"I didn't want to live after that," said Savitskaya, 41, the sole survivor of the 1981 crash that killed her husband, 25 other passengers and the crew of an An-24 turboprop plane. The pilots on the Tu-16 bomber that struck her plane also died.
As Savitskaya fell from 5,220 meters for a long eight minutes, the only thought going through her mind was how to soften the moment of impact.
"I reconciled with what had happened and didn't scream," she said in an interview this week. "There was no way to stay alive."
But she did.
Savitskaya, then 20, was returning from a honeymoon with her husband, Vladimir, also 20.
She remembers not wanting to board the Aeroflot plane in Komsomolsk-on-Amur for the flight home to Blagoveshchensk, a city saddling the Chinese border in the Amur region.
"My husband brought the tickets, and I said I did not want to fly on Aug. 24, although I don't know why I was saying that," she said. "But there were no tickets left for any other day."
The morning flight was delayed until lunchtime, and the young couple spent hours waiting at the airport with the other passengers. "People waiting for the flight sat together. I remember many faces."
Savitskaya was sound asleep when the Tupolev bomber hit the turboprop at 5,220 meters, razing off its roof and severing both wings.
Her plane was 30 minutes away from home.
The bomber was from an air base in the town of Zavitinsk, not far from the collision.
"I thought it had been an explosion," Savitskaya said. "There was a cacophony of the wind whistling, people screaming. The cold was burning my face, the sky above my head ... It's difficult to compare it with anything else ...
"It abruptly changed my life.
"My husband was sitting next to me. I turned to look at him, he was taller, and his head was hit by the debris. I saw a river of blood, something at odds with life. But many people were still alive."
She turned to her husband and said goodbye. Then the plane fell apart.
She was thrown into an aisle and passed out.
When she came to, she realized she was falling. She was still trapped inside a chunk of the plane.
She frantically tried to figure out how to make the impact less painful. Suddenly, she remembered a movie in which a woman survived a plane crash by clinging to her seat.
Savitskaya dragged her way to a window seat and sat down. She peered out into the low afternoon clouds, looking for the earth.

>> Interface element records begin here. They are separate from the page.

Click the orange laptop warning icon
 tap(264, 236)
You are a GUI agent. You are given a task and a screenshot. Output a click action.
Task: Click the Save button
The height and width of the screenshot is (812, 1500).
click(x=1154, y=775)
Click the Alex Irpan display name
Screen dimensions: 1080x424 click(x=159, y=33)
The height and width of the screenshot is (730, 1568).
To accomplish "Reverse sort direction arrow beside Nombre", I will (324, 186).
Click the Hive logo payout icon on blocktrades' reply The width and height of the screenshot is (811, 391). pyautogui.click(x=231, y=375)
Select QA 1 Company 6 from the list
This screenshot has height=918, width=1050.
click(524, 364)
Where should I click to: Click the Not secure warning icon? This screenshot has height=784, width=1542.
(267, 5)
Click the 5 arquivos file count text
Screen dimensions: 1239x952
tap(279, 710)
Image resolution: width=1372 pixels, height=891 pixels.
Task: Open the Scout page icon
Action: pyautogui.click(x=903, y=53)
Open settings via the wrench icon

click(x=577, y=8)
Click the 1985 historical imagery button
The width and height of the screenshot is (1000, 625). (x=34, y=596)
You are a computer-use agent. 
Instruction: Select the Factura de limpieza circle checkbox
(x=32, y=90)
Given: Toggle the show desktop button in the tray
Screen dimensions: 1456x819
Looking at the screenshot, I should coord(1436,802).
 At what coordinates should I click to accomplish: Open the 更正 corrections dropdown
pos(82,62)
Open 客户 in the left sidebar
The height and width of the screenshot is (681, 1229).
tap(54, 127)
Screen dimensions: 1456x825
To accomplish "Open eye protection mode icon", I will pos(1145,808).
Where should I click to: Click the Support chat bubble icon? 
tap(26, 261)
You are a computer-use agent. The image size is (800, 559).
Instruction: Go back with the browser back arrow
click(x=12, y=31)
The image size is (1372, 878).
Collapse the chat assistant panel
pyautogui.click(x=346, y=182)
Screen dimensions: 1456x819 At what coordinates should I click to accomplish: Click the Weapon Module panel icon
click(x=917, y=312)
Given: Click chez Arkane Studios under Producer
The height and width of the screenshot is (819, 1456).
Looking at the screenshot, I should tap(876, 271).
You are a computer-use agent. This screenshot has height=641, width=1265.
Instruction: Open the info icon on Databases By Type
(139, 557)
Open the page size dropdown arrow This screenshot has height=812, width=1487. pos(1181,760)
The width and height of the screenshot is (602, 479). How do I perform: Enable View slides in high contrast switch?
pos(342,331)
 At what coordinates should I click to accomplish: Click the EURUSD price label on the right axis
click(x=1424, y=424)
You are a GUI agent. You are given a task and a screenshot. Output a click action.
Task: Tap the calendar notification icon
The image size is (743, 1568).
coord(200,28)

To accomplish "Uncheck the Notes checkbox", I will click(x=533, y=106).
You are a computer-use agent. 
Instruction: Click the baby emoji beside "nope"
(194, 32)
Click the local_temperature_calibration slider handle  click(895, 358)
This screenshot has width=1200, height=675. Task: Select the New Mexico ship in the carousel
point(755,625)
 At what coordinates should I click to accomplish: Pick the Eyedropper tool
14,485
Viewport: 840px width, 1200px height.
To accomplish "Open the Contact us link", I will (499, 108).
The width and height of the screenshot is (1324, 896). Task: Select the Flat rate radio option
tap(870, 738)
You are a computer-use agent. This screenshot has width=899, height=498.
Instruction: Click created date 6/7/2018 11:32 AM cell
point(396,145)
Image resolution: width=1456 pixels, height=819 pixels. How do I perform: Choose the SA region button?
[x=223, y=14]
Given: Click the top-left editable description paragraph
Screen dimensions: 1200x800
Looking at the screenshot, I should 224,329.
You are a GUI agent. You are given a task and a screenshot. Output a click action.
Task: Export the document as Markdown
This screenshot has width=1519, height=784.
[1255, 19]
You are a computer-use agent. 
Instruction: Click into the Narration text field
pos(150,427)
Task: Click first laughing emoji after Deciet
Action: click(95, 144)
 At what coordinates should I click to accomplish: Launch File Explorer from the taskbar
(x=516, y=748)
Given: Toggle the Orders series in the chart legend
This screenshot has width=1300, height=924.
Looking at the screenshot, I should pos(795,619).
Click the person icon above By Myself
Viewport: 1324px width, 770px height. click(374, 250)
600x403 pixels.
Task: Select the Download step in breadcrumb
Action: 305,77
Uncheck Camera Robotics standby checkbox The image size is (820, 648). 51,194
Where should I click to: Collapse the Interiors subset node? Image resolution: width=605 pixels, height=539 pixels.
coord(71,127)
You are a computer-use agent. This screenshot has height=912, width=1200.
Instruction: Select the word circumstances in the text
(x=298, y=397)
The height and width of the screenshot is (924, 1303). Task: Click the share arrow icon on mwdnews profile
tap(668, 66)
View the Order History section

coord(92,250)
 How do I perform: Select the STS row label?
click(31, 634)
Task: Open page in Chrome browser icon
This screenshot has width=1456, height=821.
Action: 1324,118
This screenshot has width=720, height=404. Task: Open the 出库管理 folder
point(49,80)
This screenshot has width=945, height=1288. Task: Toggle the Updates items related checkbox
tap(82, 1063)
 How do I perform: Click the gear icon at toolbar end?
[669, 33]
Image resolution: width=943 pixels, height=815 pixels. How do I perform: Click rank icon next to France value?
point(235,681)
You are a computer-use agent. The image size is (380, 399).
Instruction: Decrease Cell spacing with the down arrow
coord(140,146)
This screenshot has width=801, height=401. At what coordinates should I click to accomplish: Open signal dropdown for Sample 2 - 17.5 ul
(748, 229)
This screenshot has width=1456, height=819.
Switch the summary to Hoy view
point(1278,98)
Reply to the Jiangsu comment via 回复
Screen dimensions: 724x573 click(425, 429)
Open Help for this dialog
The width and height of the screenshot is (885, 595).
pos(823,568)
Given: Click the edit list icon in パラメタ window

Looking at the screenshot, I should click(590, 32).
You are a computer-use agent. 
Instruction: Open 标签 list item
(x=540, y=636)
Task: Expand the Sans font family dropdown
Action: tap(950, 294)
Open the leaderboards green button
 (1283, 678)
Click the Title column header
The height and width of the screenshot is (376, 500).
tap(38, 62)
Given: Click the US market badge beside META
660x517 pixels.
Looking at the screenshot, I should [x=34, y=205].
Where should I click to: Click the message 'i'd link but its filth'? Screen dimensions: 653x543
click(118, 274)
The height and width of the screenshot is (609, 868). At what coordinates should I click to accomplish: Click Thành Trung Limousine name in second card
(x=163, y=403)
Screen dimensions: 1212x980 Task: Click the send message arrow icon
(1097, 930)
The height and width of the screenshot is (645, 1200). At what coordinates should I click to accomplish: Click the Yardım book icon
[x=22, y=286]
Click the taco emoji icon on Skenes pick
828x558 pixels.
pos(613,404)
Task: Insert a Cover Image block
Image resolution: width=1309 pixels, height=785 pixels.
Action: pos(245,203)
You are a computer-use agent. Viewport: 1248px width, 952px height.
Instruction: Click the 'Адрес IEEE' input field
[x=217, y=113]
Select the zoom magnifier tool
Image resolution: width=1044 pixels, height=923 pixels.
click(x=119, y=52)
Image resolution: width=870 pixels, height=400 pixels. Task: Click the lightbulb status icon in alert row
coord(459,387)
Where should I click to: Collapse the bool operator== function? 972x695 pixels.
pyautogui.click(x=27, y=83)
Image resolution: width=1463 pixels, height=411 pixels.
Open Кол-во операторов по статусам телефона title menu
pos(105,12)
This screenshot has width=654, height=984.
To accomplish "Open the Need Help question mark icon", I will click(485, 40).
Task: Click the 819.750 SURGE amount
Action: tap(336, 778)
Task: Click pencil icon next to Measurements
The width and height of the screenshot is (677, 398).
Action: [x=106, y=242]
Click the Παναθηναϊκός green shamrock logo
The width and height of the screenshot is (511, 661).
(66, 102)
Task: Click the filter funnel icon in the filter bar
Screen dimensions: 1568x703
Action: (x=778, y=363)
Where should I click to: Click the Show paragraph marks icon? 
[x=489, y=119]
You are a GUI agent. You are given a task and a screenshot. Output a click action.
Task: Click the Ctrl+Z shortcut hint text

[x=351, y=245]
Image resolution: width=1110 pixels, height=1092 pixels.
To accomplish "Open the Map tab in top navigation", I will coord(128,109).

"I was waiting for the moment the airplane hit the ground," she said. "I was pushing against the seat with my hands and feet, perhaps hoping to absorb the blow."
The impact knocked Savitskaya unconscious. Trees broke the fall.
She suffered a concussion, a broken arm and rib and spinal injuries. She recovered consciousness a few hours later. It was raining and cold.
Two days passed. On the third day, she ventured outside the shell of the plane to look for help. She gave up and returned to the wreckage.
Shortly after, a surprised rescue team found her sprawled on the seat by the window, no longer able to stand.
Only eight years later did she find out why the plane had crashed.
"Officially, planes never crashed in the Soviet Union," she said.
So hushed-up was the accident that the first reports in the Soviet press said Savitskaya had crashed a homemade glider. And those stories were published almost four years after the crash.
Right after the accident, the KGB warned Savitskaya's mother to keep quiet, Savitskaya said.
When she learned that her husband was dead, she felt "no fear but an overwhelming grief."
Military prosecutors later said that the pilots of both aircraft were at fault for the crash.
Aeroflot sent Savitskaya 75 rubles in compensation. "That was enough to last for a month, and then what?" she said.
The extraordinarily small amount of compensation earned her a second mention in the Russian book of world records. The other mention in the 1992 book was her miraculous survival.
She was first treated for a concussion and the broken rib. A week later, doctors realized she had a broken arm, and a month after that they discovered the spinal injuries.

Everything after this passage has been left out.